I experimented for over a month with different bands to come up with it. The floating, additional two outside filters are intended to adjust the frequencies that are problem areas, but the inside four filters should work pretty well as they’re set up.

5. MaxxVolume
With the advent of in-ear monitors, I’ve found that singers have become more dynamic over the years. This can be good and bad. Dynamics are a very important part of music, and absolutely are what make a mix stand out. But in the case of vocals, the goal is for every single nuance of the singer to be heard over the top of an often complicated mix.

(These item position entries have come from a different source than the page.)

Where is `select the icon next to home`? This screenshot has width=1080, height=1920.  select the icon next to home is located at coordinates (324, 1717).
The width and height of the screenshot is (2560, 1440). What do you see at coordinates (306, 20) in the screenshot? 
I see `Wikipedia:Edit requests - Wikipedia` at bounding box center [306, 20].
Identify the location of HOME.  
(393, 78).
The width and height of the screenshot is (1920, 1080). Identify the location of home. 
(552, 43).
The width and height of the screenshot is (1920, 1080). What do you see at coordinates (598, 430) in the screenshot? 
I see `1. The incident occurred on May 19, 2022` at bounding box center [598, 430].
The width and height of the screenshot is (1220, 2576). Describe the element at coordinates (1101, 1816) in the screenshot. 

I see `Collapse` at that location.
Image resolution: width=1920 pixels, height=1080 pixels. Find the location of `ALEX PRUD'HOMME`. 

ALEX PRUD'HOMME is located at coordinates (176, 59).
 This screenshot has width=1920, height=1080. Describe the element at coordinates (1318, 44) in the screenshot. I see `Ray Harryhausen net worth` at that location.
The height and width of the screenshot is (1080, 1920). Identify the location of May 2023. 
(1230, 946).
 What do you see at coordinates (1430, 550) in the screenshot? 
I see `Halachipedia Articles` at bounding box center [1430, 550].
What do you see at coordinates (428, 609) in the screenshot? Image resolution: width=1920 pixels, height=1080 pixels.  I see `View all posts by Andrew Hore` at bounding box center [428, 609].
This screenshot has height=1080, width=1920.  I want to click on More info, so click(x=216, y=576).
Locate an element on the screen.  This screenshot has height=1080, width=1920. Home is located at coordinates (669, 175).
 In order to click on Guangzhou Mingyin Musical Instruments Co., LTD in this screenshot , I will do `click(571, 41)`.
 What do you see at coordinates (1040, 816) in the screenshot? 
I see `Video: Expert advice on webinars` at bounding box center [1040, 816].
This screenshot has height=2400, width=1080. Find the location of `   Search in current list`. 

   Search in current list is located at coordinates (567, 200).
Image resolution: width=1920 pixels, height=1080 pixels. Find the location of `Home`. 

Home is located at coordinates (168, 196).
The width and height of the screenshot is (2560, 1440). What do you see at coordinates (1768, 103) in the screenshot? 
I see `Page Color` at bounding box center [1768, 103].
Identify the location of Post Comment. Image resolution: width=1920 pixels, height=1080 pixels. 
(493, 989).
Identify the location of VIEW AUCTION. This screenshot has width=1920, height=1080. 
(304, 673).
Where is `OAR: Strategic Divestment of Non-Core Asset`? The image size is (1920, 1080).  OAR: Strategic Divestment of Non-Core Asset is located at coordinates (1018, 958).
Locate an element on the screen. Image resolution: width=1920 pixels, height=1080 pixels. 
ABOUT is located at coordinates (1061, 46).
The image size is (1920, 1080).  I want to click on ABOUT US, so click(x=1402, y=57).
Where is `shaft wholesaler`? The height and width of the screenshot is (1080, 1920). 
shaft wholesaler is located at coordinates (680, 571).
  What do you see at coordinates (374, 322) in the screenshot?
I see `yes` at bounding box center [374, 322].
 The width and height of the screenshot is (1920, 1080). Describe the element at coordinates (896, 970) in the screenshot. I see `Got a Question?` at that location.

MaxxVolume (click to enlarge)

One of the tools that I don’t go anywhere without is MaxxVolume. It’s an expander, compressor, limiter, and gate. Prior to using this plug-in, I’ve worked with singers where I had 20 dB of fader swing and chasing going on. If set properly, the MaxxVolume sits my vocal squarely in the mix, and with small fader moves keeping it there, allowing me to focus on other elements of my mix instead of chasing the vocals all night long. 

I use the Vocal Absolute Level preset as a starting point with MaxxVolume.  The Low Level side of the plug is the “expander” side of the plug, the High Level side of the plug is the “compressor,” the Leveler is the “limiter,” and Gate is the “gate.”

Don’t forget to toggle the loud and soft button above the metering, which adjusts release times of the compressor. Set thresholds for compression and expansion, and set the limiter to engage when the singer is over the top. It will take some experimentation on your part to get the desired result, but you’ll know it when you find the sweet spot.